Today, while half-listening to some lectures at ICOODB I decided to see how hard it would be to throw something together.  I ended up with two classes containing stripped down implementations of get and set.  I pushed the whole thing to github if anybody is interested.  I used the built-in Sun HTTP service because I didn't want any extra dependencies and building services on top of it is pretty straightforward.  Results are returned in JSON format that should match what you would see if you used sstable2json to export data.

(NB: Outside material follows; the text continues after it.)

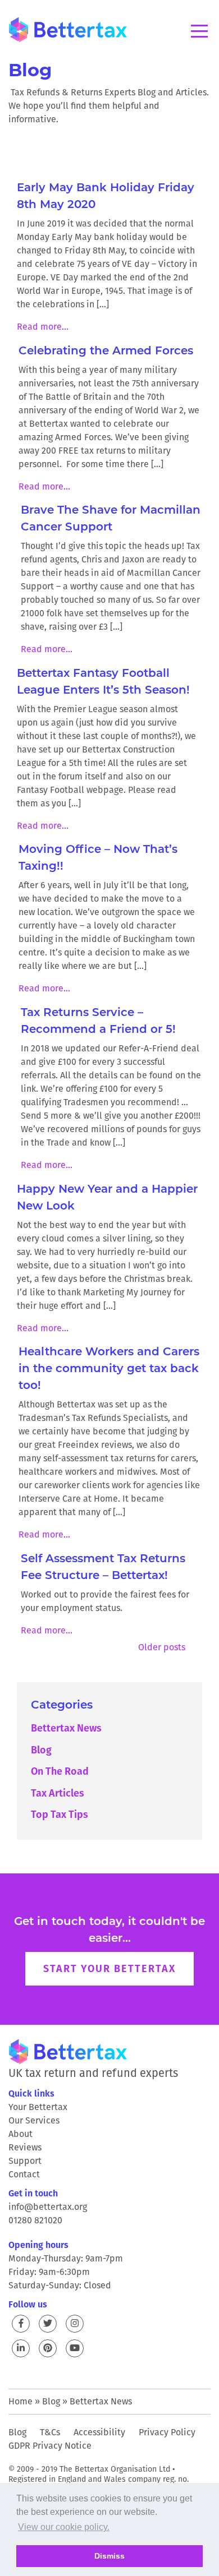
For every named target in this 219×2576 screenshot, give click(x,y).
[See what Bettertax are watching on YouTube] (75, 2348)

This is clearly a proof of concept, but I think it demonstrates that the idea is sound and could be implemented fairly quickly.  Maintenance would be another story.  One problem with maintaining the Cassandra Avro bindings is that they regularly get out of sync with what is capable using Thrift.  An HTTP Cassandra wrapper would suffer the same fate without an active champion.  I'm interested, but I'm not *that* interested.

Anyway, have fun.

-- DETAILS --
The following URI formats are expected:
/get/keyspace/column_family/row_id/super_column/column_start/column_end/consistency_level.  If you don't want to pass it in, leave it blank.  Empty strings are interpreted as null when appropriate.

Here is an example from my tests:  http://127.0.0.1:9160/get/Keyspace1/Standard1/1//10/11/ONE

The main thing to deduce here is that the super column is empty (see the double slash?).  If you haven't realized by now, I've gone ahead with the assumption that your keys and column names are strings.  This isn't good enough.  All the details we need to become type-aware are available in the comparator for the column family.  As a shortcut for now, you can append "?asString" to the end of the URI to have all byte[] values converted to strings.  Without it they are displayed as hex.

Updating works the same way: /set/keyspace/coumn_family/row_key/super_column/column/value/consistency_level

e.g.: http://127.0.0.1:9160/set/Keyspace1/Standard1/1//11/aaa/ONE


UPDATE: I went ahead and created two additional implementations that use jetty (bare and with servlets).  This generated a bit more code, but opens up the way to getting sophisticated with sessions.

1 comments:

Unknown said...

Nice idea.

> This means that authentication needs to be abandoned, done with every request, or we need to use sessions. Punt.

I wonder if delegating the HTTP to something like orbited / mongrel2 would help? It could take care of which connection is where.

After all, session creation isn't expensive, it's the session maintenance that is.